Gemini-based automated feedback for theoretical CS papers

David Woodruff (CMU) – Friday, April 10 @ 1 pm [TBD]

Category: Theory/Automated Review

Location: CSL E144

Description

Focusing on Gemini-based automated feedback for theoretical CS papers, this session will cover the application of AI to the peer review process. This directly relates to the seminar series by showing how AI is being integrated into the later stages of the research lifecycle, specifically, augmenting and automating the critical tasks of writing and reviewing papers to support reproducibility and rigor.

Abstract

The pursuit of truth in theoretical computer science and mathematics relies on the highest standards of proof, rigor, and clarity. While peer review is the crucial final check, the process of drafting and refining complex theoretical work often takes months, with simple errors, inconsistent variables, or subtle logical gaps frequently slowing down the entire research pipeline. But could a highly specialized AI tool act as a fast, rigorous collaborator, helping authors pre-vet their work before it ever reaches human reviewers?

To test this potential, we created an experimental program for the Annual ACM Symposium on Theory of Computing (STOC 2026) — one of the most prestigious venues in theoretical computer science. This program offered authors automated, pre-submission feedback generated by a specialized Gemini AI tool. Our objective was to provide constructive suggestions and identify potential technical issues within 24 hours of submission, helping authors polish their final drafts before the submission deadline.

The responses were very positive: the tool successfully identified a variety of issues, including calculation and logic errors. Here we report how we developed the tool and the results of its use.


The Impact Market to Save Conference Peer Review

Karu Sankaralingam (UW Madison / NVIDIA) – Friday, April 17 @ 1 pm [TBD]
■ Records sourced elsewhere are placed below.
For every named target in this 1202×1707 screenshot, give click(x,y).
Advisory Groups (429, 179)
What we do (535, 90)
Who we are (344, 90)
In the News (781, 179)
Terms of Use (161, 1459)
Category: systems/interdisciplinary/review process

Location: CSL E144

Description

This talk introduces the Impact Market, a market-based mechanism for conference peer review that decouples dissemination from credentialing. It proposes a multi-stage process that combines broad access to publication with longer-horizon, incentive-aligned evaluation to produce a more stable and interpretable signal of impact. This directly ties to the seminar’s theme by examining how AI-era scale and automation are pressuring us to redesign research incentives, review processes, and what “quality” and “contribution” should mean in the first place.